Anthropic implemented an anti-distillation mechanism at the code level, signaling that a new engineering domain is forming: how to prevent one’s own AI systems from being used by competitors for training-data collection. This is not only a technical issue—it will evolve into a new battleground of legal and commercial conflict.

4. Supply-chain security is the Achilles’ heel of AI tools

When AI programming tools themselves are distributed through public package managers like npm, they face supply-chain attack risks like any other open-source software. And the special nature of AI tools is that once a backdoor is inserted, the attacker gains not just code execution rights, but deep penetration across the entire development workflow.

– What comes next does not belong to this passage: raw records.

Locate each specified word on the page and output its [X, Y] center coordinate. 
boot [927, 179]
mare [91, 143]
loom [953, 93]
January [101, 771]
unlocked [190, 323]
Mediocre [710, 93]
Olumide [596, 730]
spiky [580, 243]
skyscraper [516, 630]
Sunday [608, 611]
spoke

5. The more complex the system, the more you need automated release guards

“A misconfigured .npmignore or the files field in package.json can expose everything.” For any team building AI Agent products, you shouldn’t have to pay such an expensive price to learn this lesson—inserting automated release-content review into the CI/CD pipeline should be standard practice, not a remedial measure after failing to stop the leak.

Epilogue

Today is April 1, 2026—April Fools’ Day. But this is not a joke.

Anthropic made the same mistake twice within 13 months. The source code has been mirrored across the globe, and DMCA takedown requests can’t keep up with the speed of forks. That product roadmap that was supposed to be hidden in an internal network is now a reference for everyone.

For Anthropic, this is a painful lesson.

For the entire industry, this is an accidental moment of transparency—one that lets us see exactly how the most advanced AI programming Agents today are built line by line.